WHAT TO DO:
1. In the passage on 19th-century surgery and anesthesia, what did Lister introduce as an antiseptic on surgical wounds?
2. Resume the passage on 19th-century surgery and anesthesia from its last sentence and keep going.

During those years, mid-19th century, no surgeon could ever be confident that his patient would survive the surgery. The death rate from significant operations or limb amputation was more than 40%, in some places reaching a considerable percentage of 60%.
Once again, most of those who died survived the first days after surgery without anaesthesia but were killed by infection.
Gradually, anaesthesia and the fight against infection went together as partners for the sake of the success of the surgery.
Clover concluded that death under chloroform was a direct result of overdose, so he developed a two-way stopcock to connect the bag, full of chloroform, to the mask, which allowed the patient to breathe from the pack but, when needed, fresh air too.
It took a little while for Clover to discover ether’s advantages.
Ether was used in combination with nitrous oxide to prolong the anaesthetic effect. In addition, a new technique was developed, which involved a carrier gas from a cylinder, in this case, N2O, passing over the volatile liquid ether and absorbing some of the vapour. Using N2O as a first induction drug, Clover avoided the unpleasant effects of ether smell, and the patients stopped drooling and vomiting.
Clover also solved the problem of laryngospasm in cooperation with a surgeon, who made a small incision high up in the front of the patient’s neck through the cricothyroid membrane, and Clover pushed a thin metal tube through the hole. He also introduced the protocol for safe anaesthesia: fasting before surgery, removing the false teeth, preparing the equipment, checking the pulse and the pupils during anaesthesia, etc.
Towards the end of the 19th century, after Clover’s death, oxygen was added to the anaesthetic circuit, thus preventing hypoxia and cyanosis.
Thus we reached the last decades of the 19th century, and surgery benefitted from the tremendous advances of anaesthesia, but also due to the gradual introduction of asepsis and antisepsis in the daily practice.
And then the revolution started.
Names like Louis Pasteur, Joseph Lister and Robert Koch represented the vanguard of the fight against infection, and their ideas and discoveries have been bought to the operating rooms.
Lister (1827-1912) introduced carbolic acid (based on phenol) as an antiseptic on surgical wounds.
More and more, operating theatres started to be prepared for surgical interventions by filling the rooms with a haze of steam of an antiseptic solution. The operation field was scrubbed with soap and water and then washed with bichloride of mercury.

EXERCISE DATA:
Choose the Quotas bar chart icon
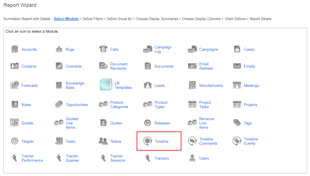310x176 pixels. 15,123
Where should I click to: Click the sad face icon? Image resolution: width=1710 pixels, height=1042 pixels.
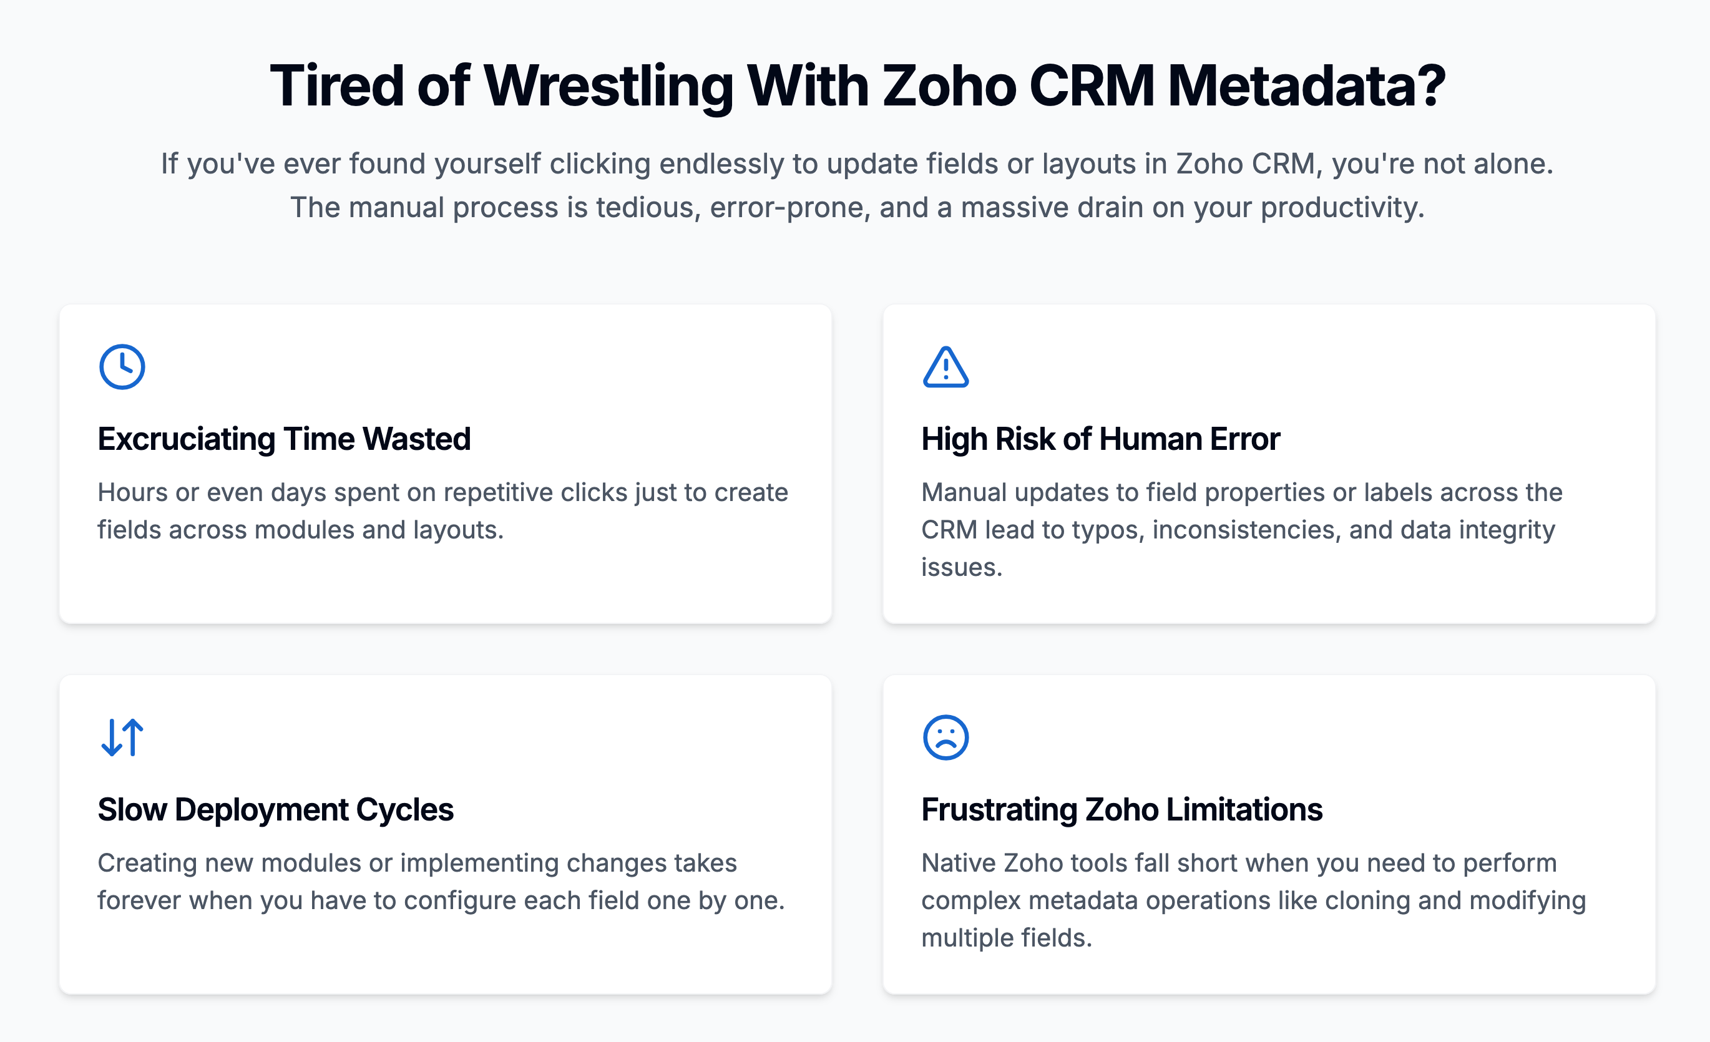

EXPECTED RESULTS:
1. Carbolic acid, based on phenol.

2.
In 1847 Dr Ignaz Semmelweiss, a Hungarian physician introduced the hand washing policy before each birth delivery and any surgical procedure. Still, it was Robert Koch (the man who discovered the tubercle bacillus) who identified, years later, the staphylococcus as being responsible for would infections.
Eventually, towards the end of that century, most surgeons accepted the aseptic techniques, following Lister’s ideas of combining asepsis with antisepsis.
So, what made surgery a successful speciality and assured the positive outcome of surgical interventions was the parallel development of two completely different fields of medicine, anaesthesia and the fight against infection.
Hand in hand, the progress made in both directions allowed surgery to become more invasive, to introduce new techniques and eventually to offer solutions for any patient suffering from a condition which could be treated, cured or alleviated by a surgical procedure.
Today modern anaesthesia and the prevention of surgical infections are part of the daily routine.
But sometimes, it is good to remember those who did it start and to whom we have to be grateful for being able to offer a successful cure to our patients.

P.S. I strongly recommend our readers and members to find and read Christine Ball’s book. It would be an excellent opportunity to understand how things started in our speciality and to whom we should be thankful.
And more than this: “History is for human self-knowledge … the only clue to what man can do is what man has done. The value of history, then, is that it teaches us what man has done and thus what man is.” (Robert George Collingwood, English philosopher, 1889-1943).